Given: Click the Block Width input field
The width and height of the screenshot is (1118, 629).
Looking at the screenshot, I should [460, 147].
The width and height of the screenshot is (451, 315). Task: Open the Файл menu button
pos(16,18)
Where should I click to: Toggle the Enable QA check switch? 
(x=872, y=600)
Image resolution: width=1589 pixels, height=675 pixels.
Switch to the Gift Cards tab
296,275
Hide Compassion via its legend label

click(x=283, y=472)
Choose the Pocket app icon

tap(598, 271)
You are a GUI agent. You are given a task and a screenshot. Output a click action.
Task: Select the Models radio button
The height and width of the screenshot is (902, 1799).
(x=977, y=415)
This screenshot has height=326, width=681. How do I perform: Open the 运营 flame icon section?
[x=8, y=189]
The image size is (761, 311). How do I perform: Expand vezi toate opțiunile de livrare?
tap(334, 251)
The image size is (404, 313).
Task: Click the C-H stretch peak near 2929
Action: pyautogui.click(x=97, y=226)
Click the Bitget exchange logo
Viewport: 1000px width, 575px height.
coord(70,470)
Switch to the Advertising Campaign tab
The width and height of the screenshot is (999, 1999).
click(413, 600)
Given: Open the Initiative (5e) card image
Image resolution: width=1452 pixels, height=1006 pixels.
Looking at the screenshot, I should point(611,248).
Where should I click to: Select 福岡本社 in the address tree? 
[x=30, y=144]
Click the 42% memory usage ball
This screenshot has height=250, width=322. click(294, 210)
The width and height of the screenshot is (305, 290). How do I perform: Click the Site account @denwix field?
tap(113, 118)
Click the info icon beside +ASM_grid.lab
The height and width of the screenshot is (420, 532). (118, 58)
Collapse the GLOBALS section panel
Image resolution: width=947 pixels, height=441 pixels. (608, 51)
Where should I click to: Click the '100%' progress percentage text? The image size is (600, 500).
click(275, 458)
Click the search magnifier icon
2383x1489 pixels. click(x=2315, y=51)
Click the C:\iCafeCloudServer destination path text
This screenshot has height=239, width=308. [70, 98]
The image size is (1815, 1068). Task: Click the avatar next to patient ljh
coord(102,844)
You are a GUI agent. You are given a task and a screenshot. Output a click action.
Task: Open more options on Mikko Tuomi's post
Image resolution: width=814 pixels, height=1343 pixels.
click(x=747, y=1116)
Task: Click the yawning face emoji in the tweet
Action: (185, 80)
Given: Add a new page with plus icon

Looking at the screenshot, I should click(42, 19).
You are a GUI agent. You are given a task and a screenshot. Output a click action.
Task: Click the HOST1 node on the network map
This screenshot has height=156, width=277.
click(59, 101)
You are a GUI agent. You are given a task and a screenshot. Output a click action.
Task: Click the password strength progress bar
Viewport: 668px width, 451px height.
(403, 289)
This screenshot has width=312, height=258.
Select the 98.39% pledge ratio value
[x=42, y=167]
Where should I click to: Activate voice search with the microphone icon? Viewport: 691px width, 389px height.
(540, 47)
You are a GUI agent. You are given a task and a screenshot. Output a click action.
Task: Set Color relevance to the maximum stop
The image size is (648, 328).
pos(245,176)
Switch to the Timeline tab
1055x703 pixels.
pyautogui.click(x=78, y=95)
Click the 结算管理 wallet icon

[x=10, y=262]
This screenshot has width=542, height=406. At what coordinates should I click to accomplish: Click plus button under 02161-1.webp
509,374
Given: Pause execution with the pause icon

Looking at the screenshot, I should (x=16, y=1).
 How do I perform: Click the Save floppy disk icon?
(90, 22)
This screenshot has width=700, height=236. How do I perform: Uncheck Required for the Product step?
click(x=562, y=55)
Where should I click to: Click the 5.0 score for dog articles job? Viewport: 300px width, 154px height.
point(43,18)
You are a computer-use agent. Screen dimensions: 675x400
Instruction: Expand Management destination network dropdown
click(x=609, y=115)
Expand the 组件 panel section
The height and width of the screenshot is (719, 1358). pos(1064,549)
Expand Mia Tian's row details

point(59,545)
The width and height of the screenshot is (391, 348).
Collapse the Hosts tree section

........

[TRAVAIL DEMANDÉ]: Présentez toutes les lignes des entrées ci-dessus sous forme de tableau Markdown à deux colonnes, « Numéro » et « Ligne », en omettant les lignes vides.

[RÉPONSE]:
| Numéro | Ligne |
|---|---|
| 1 | Given: Click the Block Width input field |
| 2 | The width and height of the screenshot is (1118, 629). |
| 3 | Looking at the screenshot, I should [460, 147]. |
| 4 | The width and height of the screenshot is (451, 315). Task: Open the Файл menu button |
| 5 | pos(16,18) |
| 6 | Where should I click to: Toggle the Enable QA check switch?  |
| 7 | (x=872, y=600) |
| 8 | Image resolution: width=1589 pixels, height=675 pixels. |
| 9 | Switch to the Gift Cards tab |
| 10 | 296,275 |
| 11 | Hide Compassion via its legend label |
| 12 | click(x=283, y=472) |
| 13 | Choose the Pocket app icon |
| 14 | tap(598, 271) |
| 15 | You are a GUI agent. You are given a task and a screenshot. Output a click action. |
| 16 | Task: Select the Models radio button |
| 17 | The height and width of the screenshot is (902, 1799). |
| 18 | (x=977, y=415) |
| 19 | This screenshot has height=326, width=681. How do I perform: Open the 运营 flame icon section? |
| 20 | [x=8, y=189] |
| 21 | The image size is (761, 311). How do I perform: Expand vezi toate opțiunile de livrare? |
| 22 | tap(334, 251) |
| 23 | The image size is (404, 313). |
| 24 | Task: Click the C-H stretch peak near 2929 |
| 25 | Action: pyautogui.click(x=97, y=226) |
| 26 | Click the Bitget exchange logo |
| 27 | Viewport: 1000px width, 575px height. |
| 28 | coord(70,470) |
| 29 | Switch to the Advertising Campaign tab |
| 30 | The width and height of the screenshot is (999, 1999). |
| 31 | click(413, 600) |
| 32 | Given: Open the Initiative (5e) card image |
| 33 | Image resolution: width=1452 pixels, height=1006 pixels. |
| 34 | Looking at the screenshot, I should point(611,248). |
| 35 | Where should I click to: Select 福岡本社 in the address tree?  |
| 36 | [x=30, y=144] |
| 37 | Click the 42% memory usage ball |
| 38 | This screenshot has height=250, width=322. click(294, 210) |
| 39 | The width and height of the screenshot is (305, 290). How do I perform: Click the Site account @denwix field? |
| 40 | tap(113, 118) |
| 41 | Click the info icon beside +ASM_grid.lab |
| 42 | The height and width of the screenshot is (420, 532). (118, 58) |
| 43 | Collapse the GLOBALS section panel |
| 44 | Image resolution: width=947 pixels, height=441 pixels. (608, 51) |
| 45 | Where should I click to: Click the '100%' progress percentage text? The image size is (600, 500). |
| 46 | click(275, 458) |
| 47 | Click the search magnifier icon |
| 48 | 2383x1489 pixels. click(x=2315, y=51) |
| 49 | Click the C:\iCafeCloudServer destination path text |
| 50 | This screenshot has height=239, width=308. [70, 98] |
| 51 | The image size is (1815, 1068). Task: Click the avatar next to patient ljh |
| 52 | coord(102,844) |
| 53 | You are a GUI agent. You are given a task and a screenshot. Output a click action. |
| 54 | Task: Open more options on Mikko Tuomi's post |
| 55 | Image resolution: width=814 pixels, height=1343 pixels. |
| 56 | click(x=747, y=1116) |
| 57 | Task: Click the yawning face emoji in the tweet |
| 58 | Action: (185, 80) |
| 59 | Given: Add a new page with plus icon |
| 60 | Looking at the screenshot, I should click(42, 19). |
| 61 | You are a GUI agent. You are given a task and a screenshot. Output a click action. |
| 62 | Task: Click the HOST1 node on the network map |
| 63 | This screenshot has height=156, width=277. |
| 64 | click(59, 101) |
| 65 | You are a GUI agent. You are given a task and a screenshot. Output a click action. |
| 66 | Task: Click the password strength progress bar |
| 67 | Viewport: 668px width, 451px height. |
| 68 | (403, 289) |
| 69 | This screenshot has width=312, height=258. |
| 70 | Select the 98.39% pledge ratio value |
| 71 | [x=42, y=167] |
| 72 | Where should I click to: Activate voice search with the microphone icon? Viewport: 691px width, 389px height. |
| 73 | (540, 47) |
| 74 | You are a GUI agent. You are given a task and a screenshot. Output a click action. |
| 75 | Task: Set Color relevance to the maximum stop |
| 76 | The image size is (648, 328). |
| 77 | pos(245,176) |
| 78 | Switch to the Timeline tab |
| 79 | 1055x703 pixels. |
| 80 | pyautogui.click(x=78, y=95) |
| 81 | Click the 结算管理 wallet icon |
| 82 | [x=10, y=262] |
| 83 | This screenshot has width=542, height=406. At what coordinates should I click to accomplish: Click plus button under 02161-1.webp |
| 84 | 509,374 |
| 85 | Given: Pause execution with the pause icon |
| 86 | Looking at the screenshot, I should (x=16, y=1). |
| 87 |  How do I perform: Click the Save floppy disk icon? |
| 88 | (90, 22) |
| 89 | This screenshot has width=700, height=236. How do I perform: Uncheck Required for the Product step? |
| 90 | click(x=562, y=55) |
| 91 | Where should I click to: Click the 5.0 score for dog articles job? Viewport: 300px width, 154px height. |
| 92 | point(43,18) |
| 93 | You are a computer-use agent. Screen dimensions: 675x400 |
| 94 | Instruction: Expand Management destination network dropdown |
| 95 | click(x=609, y=115) |
| 96 | Expand the 组件 panel section |
| 97 | The height and width of the screenshot is (719, 1358). pos(1064,549) |
| 98 | Expand Mia Tian's row details |
| 99 | point(59,545) |
| 100 | The width and height of the screenshot is (391, 348). |
| 101 | Collapse the Hosts tree section |